- Born: Sydney, Australia
- Died: February 24, 2024
- Occupations: Concert violist and academic

Academic background
- Education: B.Mus., Viola performance M.Mus., Viola performance
- Alma mater: University of Southern California

Academic work
- Institutions: University of Texas at Austin
- Website: http://rogermyersviola.com/

= Roger E. Myers =

Australian-American violist and academic

Roger Elgin Myers FRSA (died February 24, 2024) was an Australian/American concert violist and academic. He was Fellow of the Florence Thelma Hall Centennial Chair in Music and Professor of Viola at the University of Texas at Austin.

Myers played in Carnegie Hall, the Kennedy Center, Disney Hall and the Sydney Opera House, and played with the London and New Zealand Symphony Orchestras. His released albums include Fantasy and Farewell and Viola Music of the Bach Family. He was a Fellow of the Royal Society of Arts, Guild of Musicians and Singers and Fraternity of Saint Cecilia.

==Early life and education==

Myers was born and raised in Sydney, Australia. His father Hal, had a piano background and (while a political journalist) was also a periodic music critic for the Sydney Morning Herald newspaper. His mother Leone (née Stredwick) was an Australian concert pianist and exerted a large musical influence on him.

Myers was educated at Sydney Grammar School and at the Sydney Conservatorium of Music. While at Sydney Grammar School, he was engaged professionally at the age of 12 to sing in three productions with Opera Australia as a boy soprano.

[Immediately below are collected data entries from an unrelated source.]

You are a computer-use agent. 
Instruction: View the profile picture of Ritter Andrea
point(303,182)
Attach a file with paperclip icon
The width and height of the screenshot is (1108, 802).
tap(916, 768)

Before leaving to study in the United States in 1987, Myers played with the Sydney Symphony Orchestra and his Sydney Conservatorium String Quartet was invited to become the international quartet in residence at Michigan State University. Later he studied under Donald McInnes at the University of Southern California gaining his Bachelors and master's degrees in Viola performance.

==Career==
Myers served as faculty of the Idyllwild Arts Summer Music Program in California and taught at the Beijing International Music Festival and Academy and the International School for Musical Arts in Canada. He has also taught at Music Academy of the West, Bowdoin Summer Music Festival, the Montecito Festival, Green Mountain Chamber Music Festival, the International Festival Institute at Round Top, and the Marrowstone Music Festival. Myers was a regular performer at the Festival de Musique at St. Barthelemy and was an artist at the Kansas Sunflower Festival and the Buzzards Bay Music-fest in Massachusetts.

He was the founder and artistic director of the Blanton Chamber Music Series at the Blanton Museum in Austin. In 1997, he served as the artistic director and Host Chairman of the XXV Silver Anniversary International Viola Congress.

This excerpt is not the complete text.